Use and Role of Cardiac Nuclear Imaging in Cardio-Oncology
- MUGA scan: Third-line only — reserve when CMR, CCTA, and quality echocardiography are unavailable.
- SPECT/PET myocardial perfusion: Established role for ischaemia risk stratification; PET increasingly accessible with improved quantitative flow capability.
- ¹²³I-MIBG SPECT: Detects anthracycline cardiotoxicity before severe damage.

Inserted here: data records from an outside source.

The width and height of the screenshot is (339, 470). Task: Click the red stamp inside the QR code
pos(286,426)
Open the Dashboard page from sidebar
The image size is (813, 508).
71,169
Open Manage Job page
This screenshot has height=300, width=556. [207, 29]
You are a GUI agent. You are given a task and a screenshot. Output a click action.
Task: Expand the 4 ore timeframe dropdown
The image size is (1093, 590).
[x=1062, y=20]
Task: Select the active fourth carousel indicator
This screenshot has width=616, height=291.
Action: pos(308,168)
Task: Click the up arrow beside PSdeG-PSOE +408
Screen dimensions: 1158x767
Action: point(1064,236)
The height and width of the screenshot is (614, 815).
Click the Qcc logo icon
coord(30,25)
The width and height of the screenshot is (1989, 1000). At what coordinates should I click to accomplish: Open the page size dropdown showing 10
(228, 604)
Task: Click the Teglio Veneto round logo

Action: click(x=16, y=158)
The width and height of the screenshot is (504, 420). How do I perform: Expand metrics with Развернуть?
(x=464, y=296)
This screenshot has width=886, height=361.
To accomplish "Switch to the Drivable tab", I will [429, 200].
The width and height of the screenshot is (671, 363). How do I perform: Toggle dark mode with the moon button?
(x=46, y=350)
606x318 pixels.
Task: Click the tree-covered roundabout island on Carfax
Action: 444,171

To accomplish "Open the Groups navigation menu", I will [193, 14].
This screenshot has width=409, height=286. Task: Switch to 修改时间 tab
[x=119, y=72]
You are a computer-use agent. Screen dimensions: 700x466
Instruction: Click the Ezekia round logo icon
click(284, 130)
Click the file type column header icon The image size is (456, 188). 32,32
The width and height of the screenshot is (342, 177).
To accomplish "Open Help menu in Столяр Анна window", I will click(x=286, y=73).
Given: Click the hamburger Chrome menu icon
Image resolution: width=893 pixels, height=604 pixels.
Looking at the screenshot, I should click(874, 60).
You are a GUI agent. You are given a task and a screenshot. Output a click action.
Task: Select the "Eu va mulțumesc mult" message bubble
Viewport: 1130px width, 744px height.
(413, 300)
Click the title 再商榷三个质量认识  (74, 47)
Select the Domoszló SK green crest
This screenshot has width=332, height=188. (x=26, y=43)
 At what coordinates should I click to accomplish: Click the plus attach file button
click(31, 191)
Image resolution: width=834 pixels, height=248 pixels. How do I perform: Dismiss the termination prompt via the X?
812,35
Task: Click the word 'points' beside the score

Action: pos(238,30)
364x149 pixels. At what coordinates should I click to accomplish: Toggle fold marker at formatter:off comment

- FDG-PET: Most widely used tracer for tumour metabolic imaging; also used for myocardial viability and cardiac inflammation (sarcoidosis-like protocols). FDG-PET cardiac activity did not differentiate ICI myocarditis outcomes.
- Novel PET tracers: ⁶⁸Ga-DOTATOC and ⁶⁸Ga-FAPI show promise (uptake strongly associated with histological disease in small series).
- 99mTc-PYP SPECT: Greatly accelerated diagnosis and treatment initiation in suspected cardiac transthyretin amyloidosis.
- CAR-T: Degree of cytokine release syndrome correlated with FDG-PET–derived tumour burden.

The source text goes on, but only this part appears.